I just bought 2012 Routan. I am wondering whether any 2012 owners have any issues with brakes and transmission. If you did, what have you done to fix/replace? How did you approach the dealer? Thank you all!!


----------



## vwroutan1 (Sep 2, 2012)

vwroutan1 said:


> Hi Gurus,
> 
> I just bought 2012 Routan. I am wondering whether any 2012 owners have any issues with brakes and transmission. If you did, what have you done to fix/replace? How did you approach the dealer? Thank you all!!


So far 102 viewers visited this thread and nobody commented anything on this. Does it mean that 2012 has no transmission/brake issues?


----------



## 58kafer (Jun 27, 2007)

To the best of my knowledge the Routan is still wearing the same brakes, so in time problems will arise. I think a lot has to do with your location, hilly etc... As far as the Trans, the econ mode gets the most complaints. Just do a search for it. The issue with the brakes is warpage, the brake warranty was extended for the earlier vans so if assume the 12's will get it to. I knew about the warpage before we bought our 2010, it didn't stop me or sway me from our purchase. I still love our Routan. www.chryslerminivan.net will get you more info.

Sent from my SGH-T989 using Tapatalk 2


----------



## Chedman13 (May 30, 2012)

I thought the 12's got the larger calipers? I could be wrong.

Almost 20,000 miles on mine and brake are perfect.


----------



## 58kafer (Jun 27, 2007)

Chedman13 said:


> I thought the 12's got the larger calipers? I could be wrong.
> 
> Almost 20,000 miles on mine and brake are perfect.
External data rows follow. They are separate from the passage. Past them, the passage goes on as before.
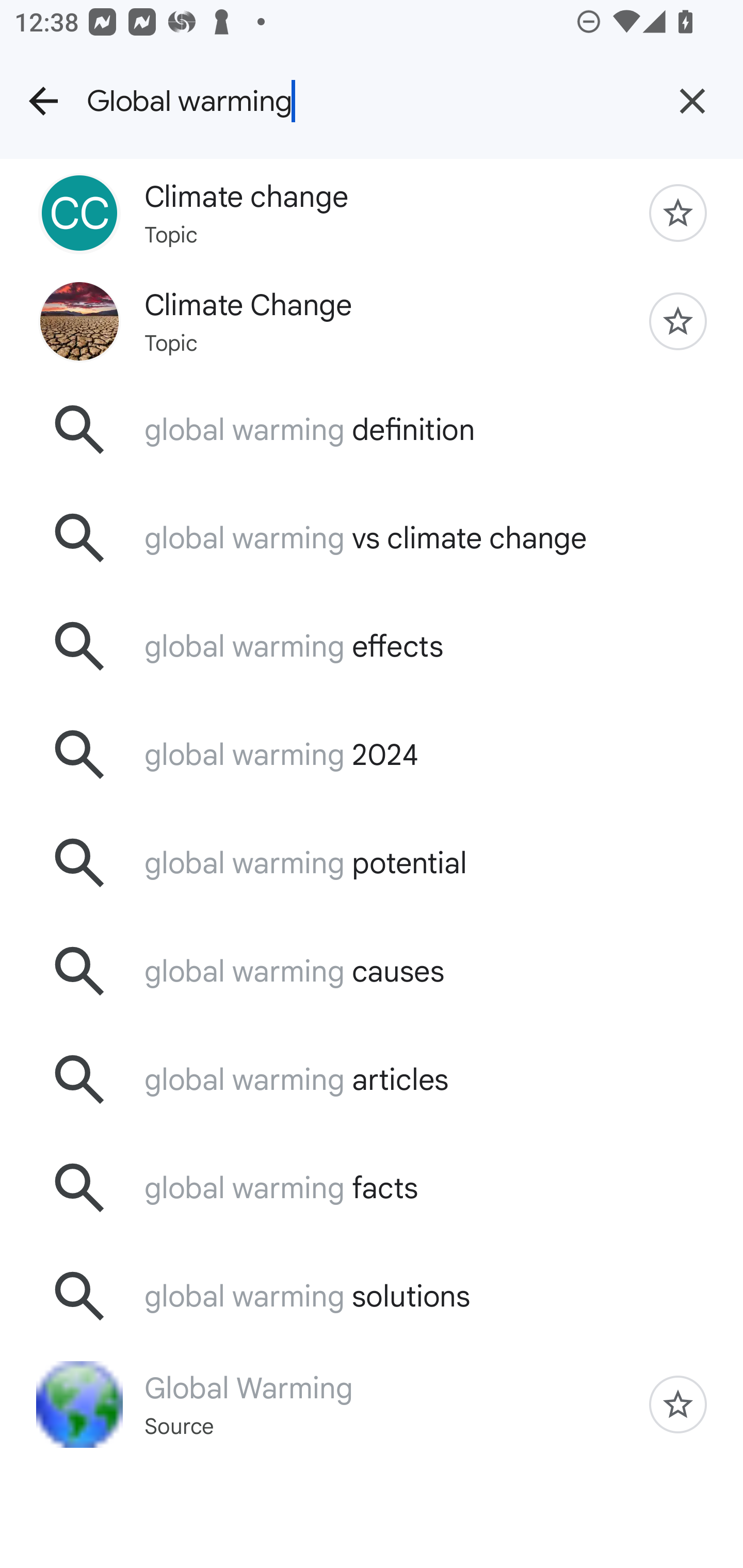
Back (43, 101)
Global warming (363, 101)
Clear text (692, 101)
C‌C Climate change Topic Follow (371, 212)
Follow (677, 212)
Climate Change Topic Follow (371, 320)
Follow (677, 321)
global warming definition (371, 429)
global warming vs climate change (371, 538)
global warming effects (371, 646)
global warming 2024 (371, 754)
global warming potential (371, 863)
global warming causes (371, 971)
global warming articles (371, 1079)
global warming facts (371, 1187)
global warming solutions (371, 1295)
Global Warming Source Follow (371, 1404)
Follow (677, 1404)
Given the description of an element on the screen output the (x, y) to click on. 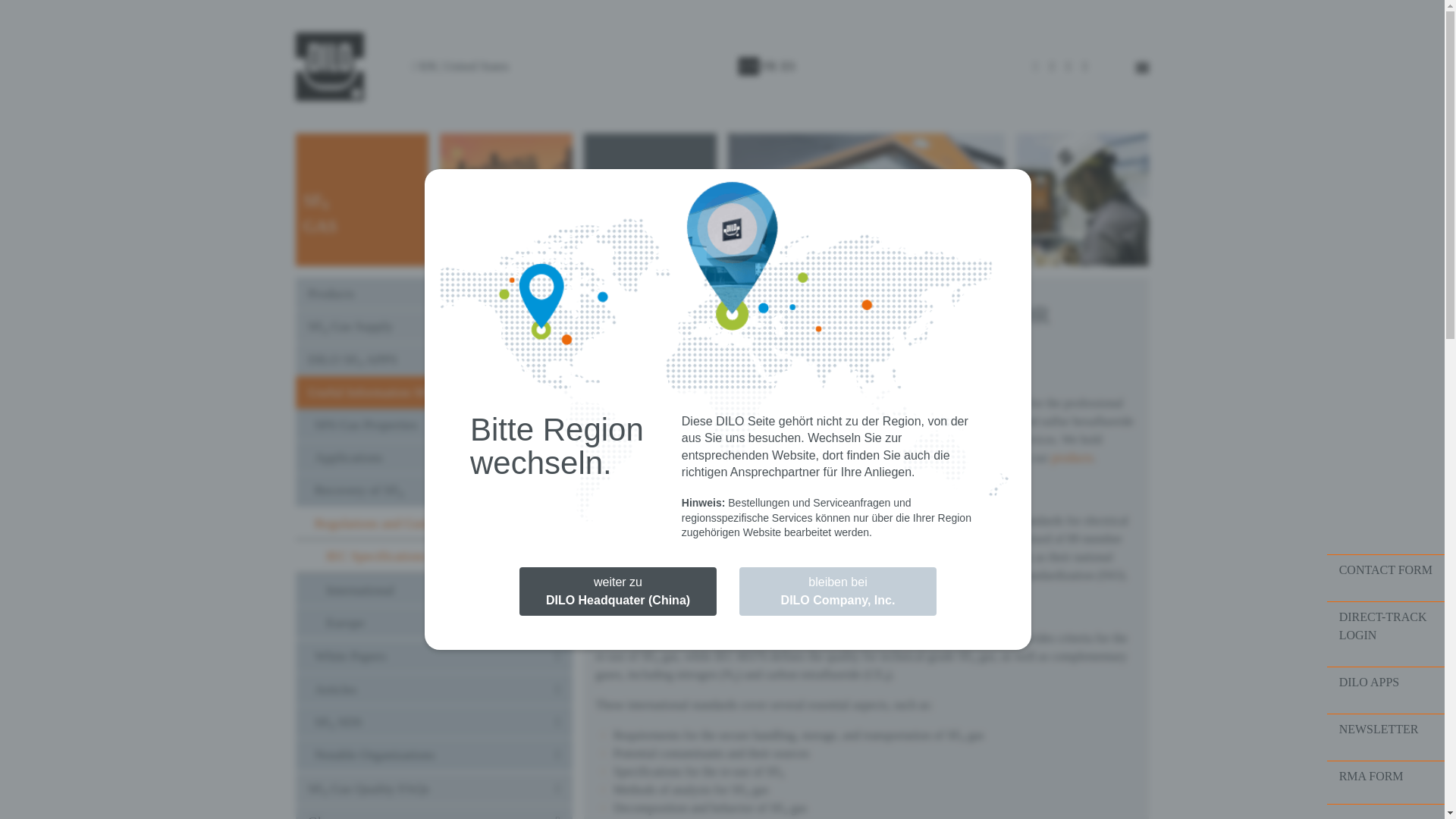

If your rolling a Chrysler Town and Country, with the HD brake package, but not on the Rout. I think they got a different caliper design for the rear in 2011, possibly the fronts too, but I can't remember.


----------



## pefer (Apr 27, 2006)

2011 dodge caravan: 55,000 Kms or 34,000 Mi. 
Maybe 1/2 is highway driving.

Still on original brake pads & rotors, just inspected, lots of material left, no vibrations, nor any problems with van at all. :thumbup:


----------



## kctdi (Jan 24, 2004)

I will be monitoring this on our 2012. I have not read much on the issue since the 2011's came along. hopefully it was just the earlier models that caused a lot of owners the heartache. It has been my experiience that not every newer model year is immune.

KC.


----------